START Selected excerpt

The amp is finished and sounds good and im about to put it in an enclosure, when i came to think: i dont really know anything about tubes and heat-build up.

When i build SS-poweramps i can select an appropriate heatsink based on calculating with thermal R, but with tubes im kinda lost.

I had an idea about mounting the chassi at the bottom of a closed 2x12 speaker box about the size of a fender twin(maybe a little deeper). Tubes would be facing up.

But seeing as the box is sealed theres is nowhere for the heat to escape, and i wonder if this will shorten tube life?
Are there any calculations or rule of thumb for this kind of problem?
 
i wouldnt seal the tubes up in the enclosure. keep the speaker enclosure sealed but build a "box outside the box" like an old emt plate reverb or leslie cabinet that has a little cubbyhole type space for the amp to live in so that real world air can circulate.
 
Airflow is good, the tubes need to get rid of that heat and not being able to get rid of it will shorten their life. If you want a closed back cab look at the Ampeg flip top amps or at an AC-30 for how to do that. The AC-30 is not closed back, but it could no problem.

adam
 
Airflow is good, the tubes need to get rid of that heat and not being able to get rid of it will shorten their life.

Ok, but by how much?
There must be a formula for this.

The only info i can find on the web (so far) is articles on forced cooling for
rf tubes in the kW range.
 
RDH4 says:

As a general guide, the maximum temperature of the hottest part of the bulb under operating conditions in the equipment should net exceed by more then 20ºC, that temperature that would be attained if the valve were operated at its maximum ratings under conditions of free air circulation in an ambient temperature of 20ºC.

That is all I can find on the subject. There probably is not going to be any equation for this, since the equation would have to be a per tube basis. The main thing to remember is Convection is what is going to move the air for you, 50% of a tubes dissapation is by convection. So if that hot air has somewhere to rise out of the cab from, and there is somewhere for the cold air to be sucked in you will be fine.

adam
 
I forgot to say, a pair of EL34s running in a closed back cab would pretty much turn that cab into an oven with the EL34s as the heating elements. Eventually the cab would reach the temperature the EL34s are running at since there is no place else for the heat to go. EL34s can put out alot of heat, it could be quite dangerous to run tubes like this. Speaker Cones are paper and it really does not take much heat to get paper to combust.

adam
 
There will be some internal convection and then conduction through the walls to the outside world, but it is very poor for wood cabinets, still lousy for plastic, and still mediocre but much better for metal cabinets.

It is a slight exaggeration to say that there is no cooling whatsoever, but why take chances?

Rows of slots at the base of the box and at the top are way better than none at all, but may not be adequate. But since you can't tolerate this (usually) from acoustic considerations, as it will spoil your calculations for a sealed box and whoosh a lot, you will have to seal off the amp compartment anyway. At that point lots of ventilation of that chamber with suitable mesh etc. to prevent junk getting in will be appropriate.

END Selected excerpt
START Provided material

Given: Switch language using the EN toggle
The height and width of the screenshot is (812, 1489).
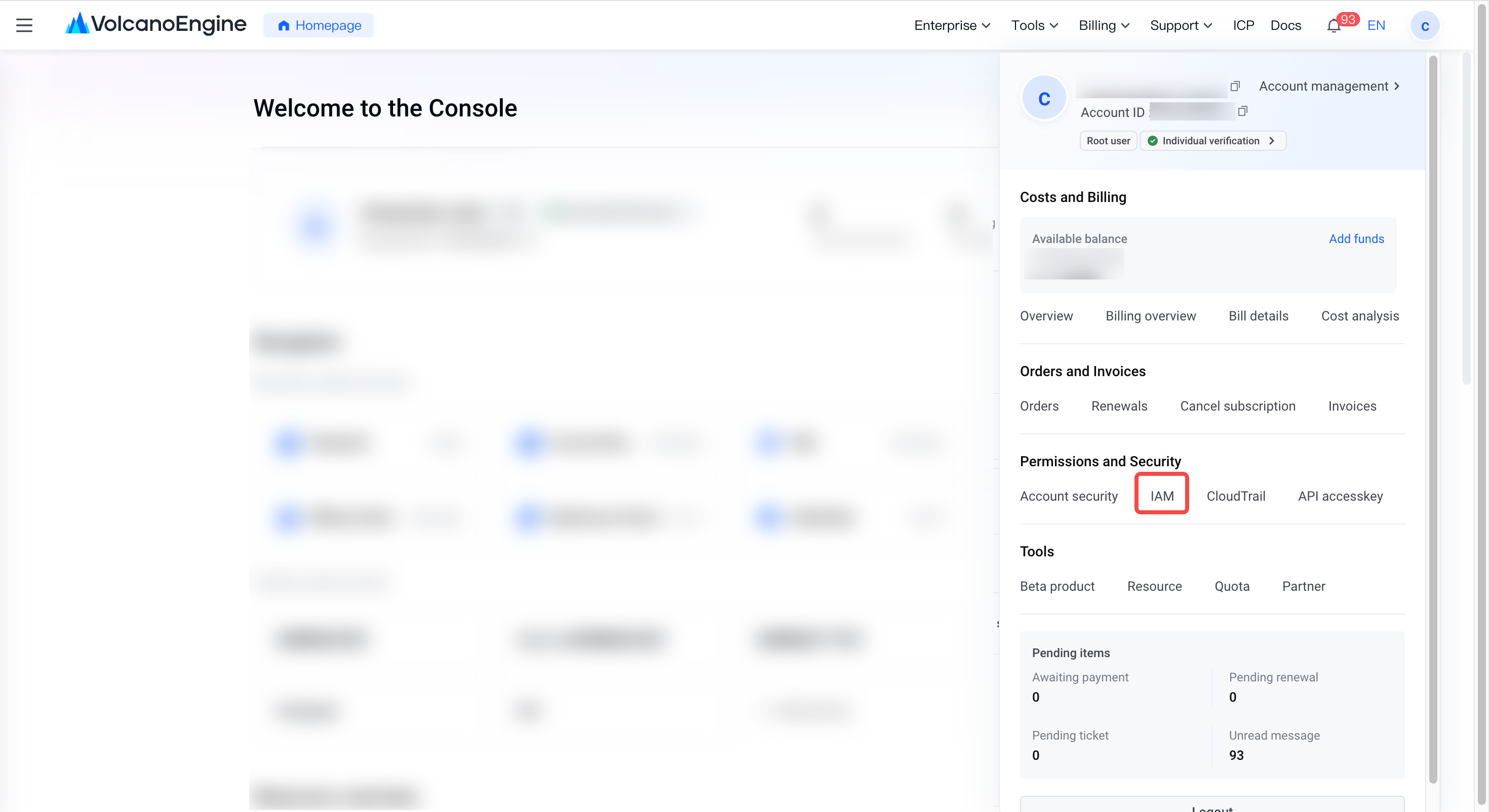Looking at the screenshot, I should pos(1376,25).
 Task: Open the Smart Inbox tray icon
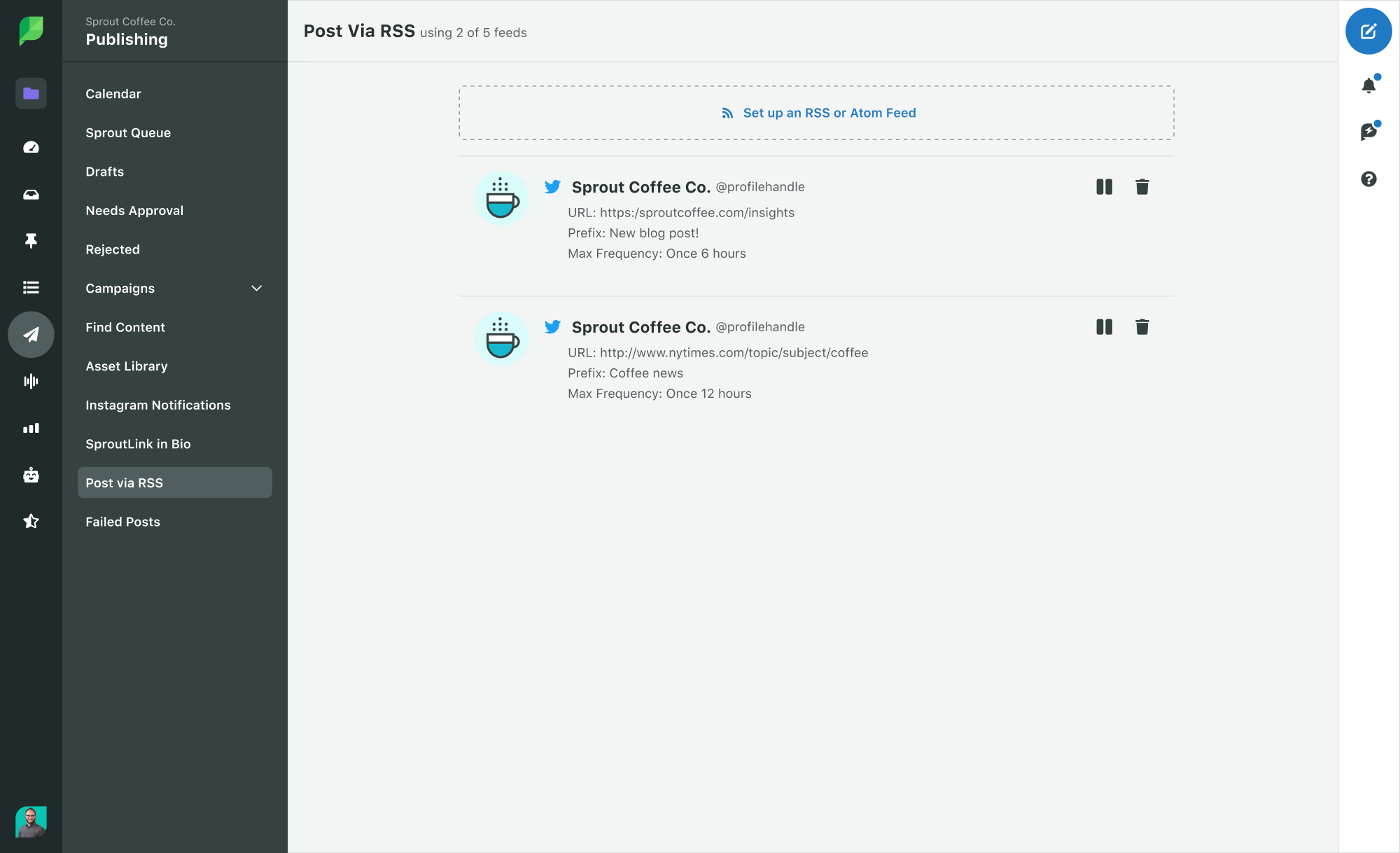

END Provided material

** Problem description **
Condense the paragraph in the tube-heat thread that begins "I forgot to say, a pair of EL34s" and keep its main facts.

** Reply **
Two EL34s in a closed-back cab would turn it into an oven heated by the tubes. With nowhere else for the heat to go, the cab would eventually reach the tubes' running temperature. Because EL34s give off a lot of heat, this could be quite dangerous: speaker cones are paper, and paper combusts without much heat.